▶ **SELECTED EXCERPT**:
_ _ _ _

Chemistry is fun so that little bit of speculation should be taken as just that, it is untested. But, running a standard Fischer-Tropsch process to make jet fuel is proven and even certified by the Air Force. Doing it in a way that produces only fuel, oxygen and heat is somewhat novel but relies, ignoring speculation about using microwaves, on demonstrated technology. Heating is used through the day and night, so using wind power seems like a good match. One could store a bit of hydrogen and oxygen as a backup in case the wind died down for a while and use this for process heat or for just straight home heat until the wind got blowing again. Right now, carbon dioxide is an industrial waste gas produced in pure form in the manfacture of quicklime for cement for example, so it may be best to begin using that supply first rather than condensing it out of the air. External tanks of liquid carbon dioxide could be sized so that deliveries could be no more frequent than pickups of of jet fuel. Adequate filtering of town or well water could also substitute for our dehumidifier. As the cost of renewable electricity continues to fall, it is almost certain that we will make fuel for aviation in this manner, but right now, people whose incomes are low and indexed to an inflation rate that excludes both energy and food need help. Making a start at a way to make home heating pay seems like something to pursue. Here is a sketch of how the whole system flows:

Schematic renewable jet fuel production method. Energy inputs assume 100% efficiency so heat output is a lower limit. 70% efficiency in electrolysis implies and additional 3000 W of heat.

The Northeast and Mid-Atlantic originate quite a lot of air travel and are also where heating fuel is most used. It is likely that conversion of homes that use oil to jet fuel production can supply the regional demand. But, to supply flights originating where home heating does not use so much energy would require using another kind of existing infrastructure. Forming hydrocarbons up to butane and sending them from homes through existing natural gas pipelines to the South and Southwest might allow minor further conversion to be done in those regions to produce their jet fuel.

Now, if I can just find some lettuce seed....


I get razzed sometimes for "not doing my homework" when in fact I am just leaving out details that people who might make that sort of comment could fill in themselves. I'm trying for a discursive engaging style here where the language is evocative. I was trained to the idea, attributed to Martin Rees, that you lose 10% of your readers with each equation. Ten equations, zero readers. So, I allow the blog to be a little less easy to use in the interest of making it more generally useful. Scan that again: You might need to pull down a calculator sometimes and fill in the blanks but you should be able to read all the way through an article and enjoy it before going back to check the math. Comments are open in case I've been too opaque on the maths.

In any case, I thought of a nice analogy for calculating the work done in pumping a gas up to a higher pressure that I thought might be pedagogical so if you have read this far and are a high school physics teacher, this is all yours.

_ _ _ _

▶ **TASK INSTRUCTIONS**:
1) In the jet fuel passage, which manufacturing process does the writer name as producing carbon dioxide in pure form?
2) Continue the jet fuel passage above, picking up right after its last sentence.

▶ **INFORMATION SHOWN**:
_ _ _ _

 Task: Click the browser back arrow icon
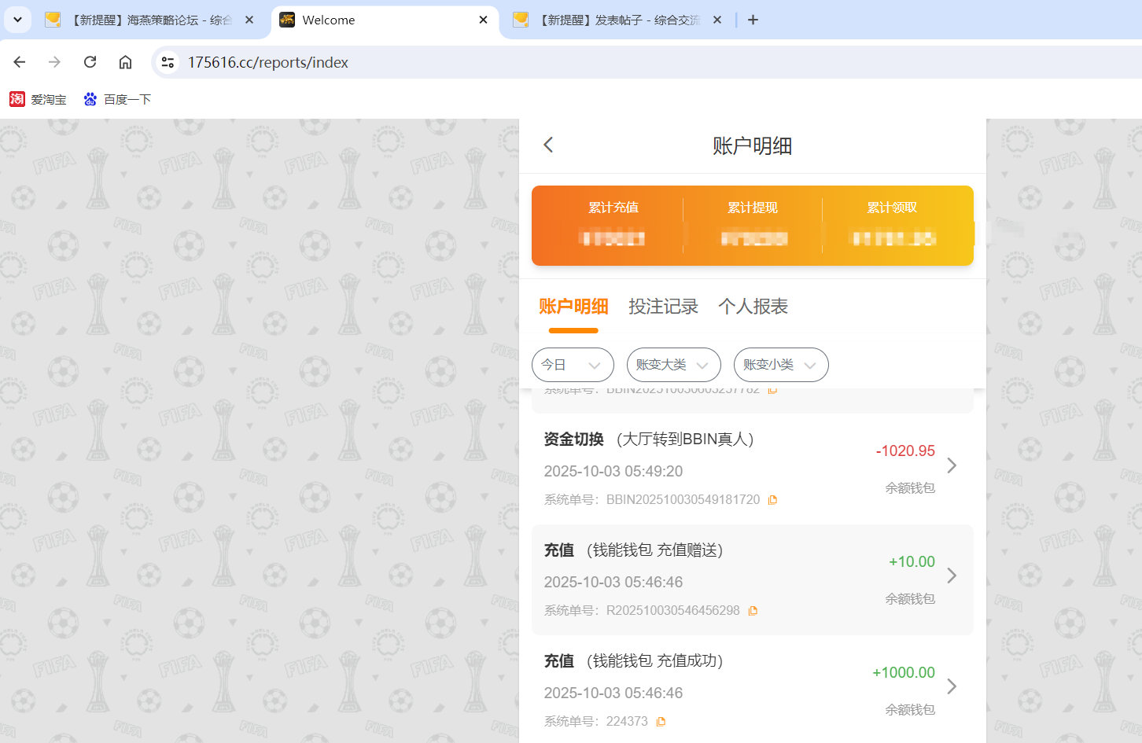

_ _ _ _

▶ **SOLVED TASKS**:
1) The manufacture of quicklime for cement.

2)
When you calculate what is called PV work where PV stands for pressure times volume rather than photovoltaic, it makes a difference how you manage things. I learned statistical mechanics before I learned standard thermodynamics so I didn't get this drilled into me as much as some of you might have. But, I understand that it can be confusing.

A lazy man's load is trying to carry too much. If you are moving a wood pile into a wood shed, a very good idea because the wood shed works harder than you do (why?), you might think that you'll get the job done in fewer trips if you really load up on each trip. The lazy man wants to make fewer trips. But, what happens is that you end up dropping several sticks along the way so that you have to go back and bend over three times to pick these up so you end up doing more work than you would have if you had just taken loads you could handle. How much work you do to move the wood pile depends on the manner in which you do it. The great bugaboo of thermodynamics is just this kind of thing. If you go dropping sticks all over the place, creating more randomness than you need to, you end up doing more work. In statistical machanics, you are increasing the number of states avaiable to the system. In thermodynamics, you are raising the temperature.

We're going to use the ideal gas law, PV=nRT, to calculate how much power we need to condense carbon dioxide from 0.01 torr up to 17 bar. A torr is about 1/760th of 15 lbs/square inch, about atmospheric pressure, and a bar is about 15 lbs/square inch. In our equation, P is pressure, V is volume, n in the number of moles, R is the universal gas constant and T is the temperature. We can adjust R to whatever units we are using, but we need to be careful about T. To see why this might be, consider making both sides of the equation zero. To get zero pressure with finite volume and material we need a very special kind of temperature called absolute temperature. There is obviously atmospheric pressure on Earth when the temperature is zero in F or C so this is not what we mean by zero temperature. We use a scale called Kelvin which happens to have the same spacing as the C scale but has a value of about 273 K when water freezes (0 C). There will be about 385 parts per million of carbon dioxide in the atmosphere by the end of the year so its partial pressure is about 0.28 torr so that is why we want to pump to 0.01 torr for unloading.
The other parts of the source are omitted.